Exercise description: Everything from the line containing "The height and width of the screenshot is (769, 730)." through the line containing "Click the gear icon beside Программа" in the listing below should be copied exactly, and nothing more.

════════════════

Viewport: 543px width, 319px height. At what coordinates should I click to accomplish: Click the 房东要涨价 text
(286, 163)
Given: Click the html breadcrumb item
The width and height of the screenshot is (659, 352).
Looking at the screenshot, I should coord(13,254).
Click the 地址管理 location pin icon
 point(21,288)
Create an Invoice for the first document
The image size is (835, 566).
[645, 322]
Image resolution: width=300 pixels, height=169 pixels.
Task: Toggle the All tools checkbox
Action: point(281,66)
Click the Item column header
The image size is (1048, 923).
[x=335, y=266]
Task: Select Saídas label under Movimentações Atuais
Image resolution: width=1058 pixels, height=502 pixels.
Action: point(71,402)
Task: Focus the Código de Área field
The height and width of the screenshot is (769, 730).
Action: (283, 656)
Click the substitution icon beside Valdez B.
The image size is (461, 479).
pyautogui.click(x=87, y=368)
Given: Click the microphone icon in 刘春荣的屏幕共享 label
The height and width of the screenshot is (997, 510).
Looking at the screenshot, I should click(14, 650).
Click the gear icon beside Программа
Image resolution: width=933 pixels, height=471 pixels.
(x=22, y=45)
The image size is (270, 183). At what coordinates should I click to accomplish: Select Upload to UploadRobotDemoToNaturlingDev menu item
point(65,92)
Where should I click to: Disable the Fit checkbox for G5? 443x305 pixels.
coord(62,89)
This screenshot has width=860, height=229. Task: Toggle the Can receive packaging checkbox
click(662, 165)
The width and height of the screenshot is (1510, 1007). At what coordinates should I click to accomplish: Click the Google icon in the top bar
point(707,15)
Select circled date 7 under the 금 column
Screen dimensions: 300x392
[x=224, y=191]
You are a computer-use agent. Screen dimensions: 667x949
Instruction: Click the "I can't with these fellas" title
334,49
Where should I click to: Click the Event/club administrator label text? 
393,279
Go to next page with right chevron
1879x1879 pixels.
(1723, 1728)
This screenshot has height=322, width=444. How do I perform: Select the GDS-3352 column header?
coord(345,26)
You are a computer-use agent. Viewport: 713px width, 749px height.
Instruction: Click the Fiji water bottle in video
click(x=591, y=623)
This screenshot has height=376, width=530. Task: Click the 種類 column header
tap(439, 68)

════════════════

Answer below:
The height and width of the screenshot is (769, 730).
Action: (283, 656)
Click the substitution icon beside Valdez B.
The image size is (461, 479).
pyautogui.click(x=87, y=368)
Given: Click the microphone icon in 刘春荣的屏幕共享 label
The height and width of the screenshot is (997, 510).
Looking at the screenshot, I should click(14, 650).
Click the gear icon beside Программа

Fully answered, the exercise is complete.